▸ **Task description**
Convert the lines of the items below into a Markdown table with the columns "Row" and "Line text," numbering each row and omitting blank lines. Leave the pictures out of the table.

▸ **Excerpted records**
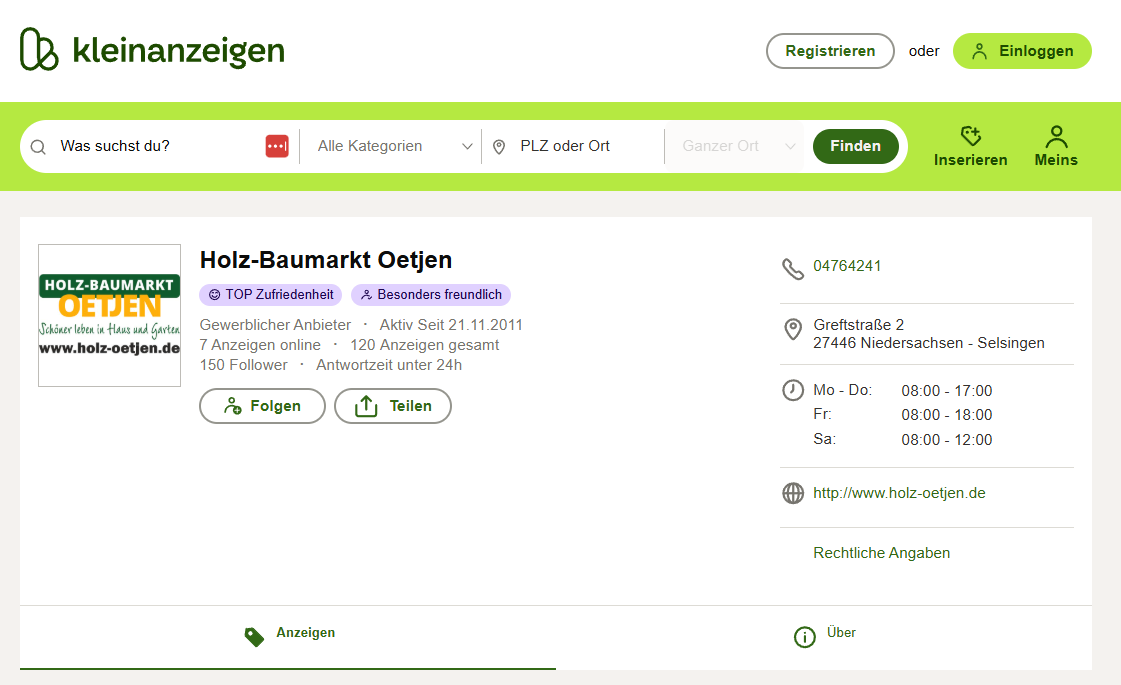Toggle following the shop via Folgen
The width and height of the screenshot is (1121, 685).
[262, 406]
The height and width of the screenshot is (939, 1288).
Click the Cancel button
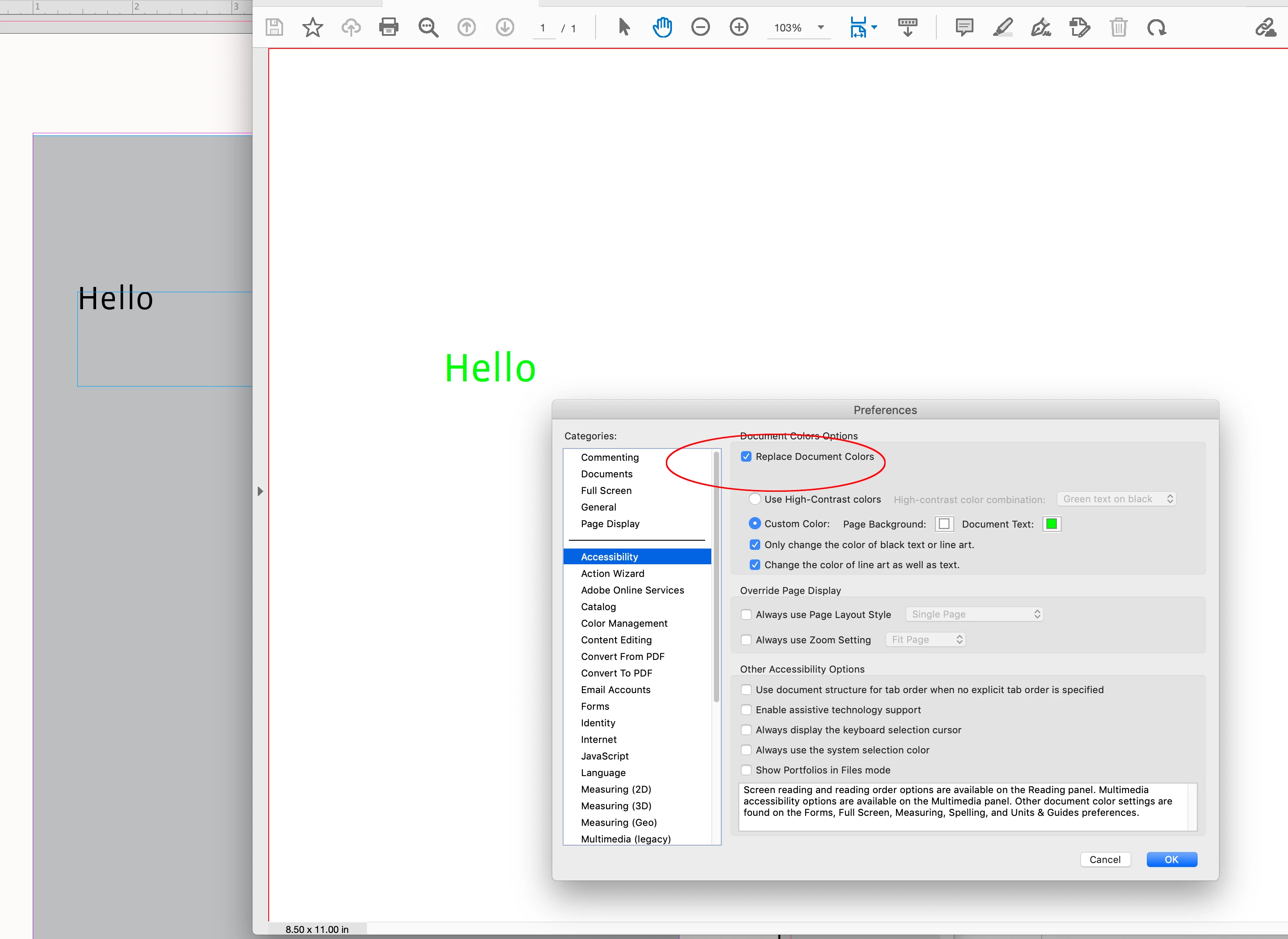point(1104,860)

▸ **Exercise result**
| Row | Line text |
|---|---|
| 1 | Toggle following the shop via Folgen |
| 2 | The width and height of the screenshot is (1121, 685). |
| 3 | [262, 406] |
| 4 | The height and width of the screenshot is (939, 1288). |
| 5 | Click the Cancel button |
| 6 | point(1104,860) |